Second, I’m not sure why you addressed this post to Calvinists as if this were a Calvinist vs. arminian issue. In fact, I know many evangelical arminians who would have taken no exception with the things David Platt said in the video (leaving aside for now the issue of pastoral responsibility). I’d love to engage you on your views of Calvinism and actually address the substance of what we believe. The only thing you said in your response to the video that would seem to be directed to Calvinists was the insinuation that Calvinists either don’t believe that God is loving or have a deficient view of the love of God, which is risible.
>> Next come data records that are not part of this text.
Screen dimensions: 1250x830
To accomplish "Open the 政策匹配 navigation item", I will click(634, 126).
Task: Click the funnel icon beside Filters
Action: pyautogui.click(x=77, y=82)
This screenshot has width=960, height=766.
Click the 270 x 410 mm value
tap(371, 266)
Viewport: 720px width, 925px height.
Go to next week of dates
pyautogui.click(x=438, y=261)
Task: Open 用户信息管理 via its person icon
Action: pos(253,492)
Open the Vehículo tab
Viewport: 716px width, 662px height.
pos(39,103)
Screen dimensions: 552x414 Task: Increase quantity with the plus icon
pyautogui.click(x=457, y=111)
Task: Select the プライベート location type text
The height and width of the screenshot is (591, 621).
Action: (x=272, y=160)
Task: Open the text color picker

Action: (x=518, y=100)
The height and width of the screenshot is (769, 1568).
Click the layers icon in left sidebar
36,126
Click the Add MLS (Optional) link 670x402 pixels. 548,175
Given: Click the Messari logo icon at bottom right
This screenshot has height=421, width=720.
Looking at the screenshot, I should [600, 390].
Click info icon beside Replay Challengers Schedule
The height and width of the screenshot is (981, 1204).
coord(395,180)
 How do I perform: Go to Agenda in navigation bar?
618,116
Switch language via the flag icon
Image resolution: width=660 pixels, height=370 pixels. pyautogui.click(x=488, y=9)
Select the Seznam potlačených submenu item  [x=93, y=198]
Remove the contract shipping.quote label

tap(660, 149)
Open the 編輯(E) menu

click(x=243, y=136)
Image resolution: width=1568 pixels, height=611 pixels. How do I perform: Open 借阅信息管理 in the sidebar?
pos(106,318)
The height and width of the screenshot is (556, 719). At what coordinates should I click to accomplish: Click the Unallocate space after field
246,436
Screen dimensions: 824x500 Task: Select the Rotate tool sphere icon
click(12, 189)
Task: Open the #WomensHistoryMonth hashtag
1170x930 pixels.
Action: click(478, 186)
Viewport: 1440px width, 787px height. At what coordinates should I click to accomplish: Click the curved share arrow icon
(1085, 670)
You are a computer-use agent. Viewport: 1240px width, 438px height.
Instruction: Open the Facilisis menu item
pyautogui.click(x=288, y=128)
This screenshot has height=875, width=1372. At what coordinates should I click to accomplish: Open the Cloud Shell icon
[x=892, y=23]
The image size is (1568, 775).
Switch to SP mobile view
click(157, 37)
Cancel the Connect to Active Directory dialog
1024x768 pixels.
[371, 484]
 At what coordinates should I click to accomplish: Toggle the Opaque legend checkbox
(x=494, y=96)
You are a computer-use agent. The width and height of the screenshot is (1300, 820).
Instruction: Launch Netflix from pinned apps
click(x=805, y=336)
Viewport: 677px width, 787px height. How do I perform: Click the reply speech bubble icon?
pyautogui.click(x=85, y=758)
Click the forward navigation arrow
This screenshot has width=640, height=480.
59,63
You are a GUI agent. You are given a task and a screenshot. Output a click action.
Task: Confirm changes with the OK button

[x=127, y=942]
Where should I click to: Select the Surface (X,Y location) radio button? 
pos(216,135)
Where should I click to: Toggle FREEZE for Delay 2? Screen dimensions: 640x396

The reformers have proclaimed the true love and beneficence of the Father as revealed in Christ more than any other group in history of theology. The rest of the criticisms would have landed much wider than Calvinists.

You dismissed the doctrine of Total Depravity, and in doing so you left behind not only Calvinists but most historic Protestants. With that move you have gone beyond well-beyond arminianism into some form of semi-pelagianism. Unfortunately, you’ve seem to have done so with a caricature of the doctrine. This is another area where discussion may be fruitful.

Thirdly, the line of questioning below hangs on the supposition that God’s hatred and his wrath against sin are not synonymous (or at least very closely related). This is an assertion which you have made but not demonstrated, but as you’ll see from my answers below, I do not grant the premises.

Finally, before answering the questions, I’d like to share with you a dialogue between Charles Simeon (18th Century Calvinist) and John Wesley (the original ‘Wesleyan’ Arminian):

SIMEON: Sir, I understand that you are called an Arminian; and I have been sometimes called a Calvinist; and therefore I suppose we are to draw daggers. But before I consent to begin the combat, with your permission I will ask you a few questions. Pray, Sir, do you feel yourself a depraved creature, so depraved that you would never have thought of turning to God, if God had not first put it into your heart?

WESLEY: Yes, I do indeed.

SIMEON: And do you utterly despair of recommending yourself to God by anything you can do; and look for salvation solely through the blood and righteousness of Christ?

WESLEY: Yes, solely through Christ.

SIMEON: But, Sir, supposing you were at first saved by Christ, are you not somehow or other to save yourself afterwards by your own works?

WESLEY: No, I must be saved by Christ from first to last.

SIMEON: Allowing, then, that you were first turned by the grace of God, are you not in some way or other to keep yourself by your own power?


SIMEON: What then, are you to be upheld every hour and every moment by God, as much as an infant in its mother’s arms?

WESLEY: Yes, altogether.

SIMEON: And is all your hope in the grace and mercy of God to preserve you unto His heavenly kingdom?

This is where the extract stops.